### TEXT
All of the test queries below are expected to work; however, there are compatibility issues depending on versions and table formats. We are currently working on fixes. Problematic combinations are:
- spark2: orc, json
- spark3: json
- Check tables
- Query data
$ spark-shell
Welcome to
____ __
/ __/__ ___ _____/ /__
_\ \/ _ \/ _ `/ __/ '_/
/___/ .__/\_,_/_/ /_/\_\ version 3.2.2
/_/
Using Scala version 2.12.15 (OpenJDK 64-Bit Server VM, Java 1.8.0_262)
Type in expressions to have them evaluated.
Type :help for more information.
scala> spark.sql("use data_table").show()
....
scala> spark.sql("show tables").show()
+----------+-------------+-----------+
| namespace| tableName|isTemporary|
+----------+-------------+-----------+
|data_table| avro_table| false|
|data_table| csv_table| false|
|data_table| json_table| false|
|data_table| orc_table| false|
|data_table|parquet_table| false|
|data_table| text_table| false|
+----------+-------------+-----------+
$ scala> spark.sql("SELECT col1, count(*) FROM data_table.text_table group by col1").show()

### GIVEN PROBLEM 1
Answer these from the Spark text, one line each:
(a) Which table formats cause problems with spark2?
(b) What Spark version does the shell welcome banner show?
(c) What Scala version is listed right after the banner?
### GIVEN PROBLEM 2
Write out the Spark text again, starting with "All of the test" and going on through "VM, Java 1.8.0_262)", and put "patches" in place of "fixes".

### GIVEN INFORMATION
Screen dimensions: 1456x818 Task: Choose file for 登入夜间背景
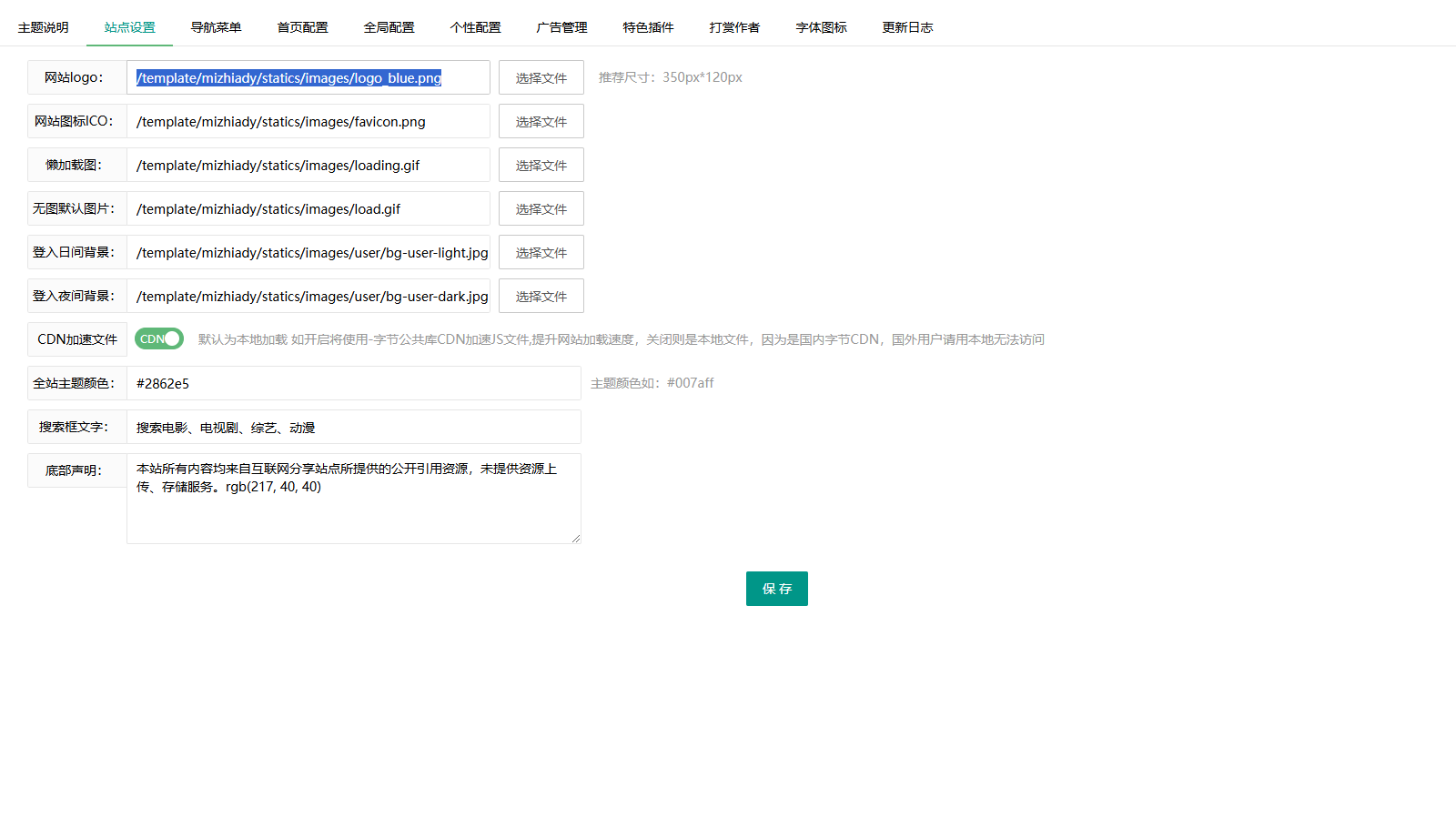(541, 297)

### OUTPUT 1
(a) orc and json
(b) 3.2.2
(c) 2.12.15

### OUTPUT 2
All of the test queries below are expected to work; however, there are compatibility issues depending on versions and table formats. We are currently working on patches. Problematic combinations are:
- spark2: orc, json
- spark3: json
- Check tables
- Query data
$ spark-shell
Welcome to
____ __
/ __/__ ___ _____/ /__
_\ \/ _ \/ _ `/ __/ '_/
/___/ .__/\_,_/_/ /_/\_\ version 3.2.2
/_/
Using Scala version 2.12.15 (OpenJDK 64-Bit Server VM, Java 1.8.0_262)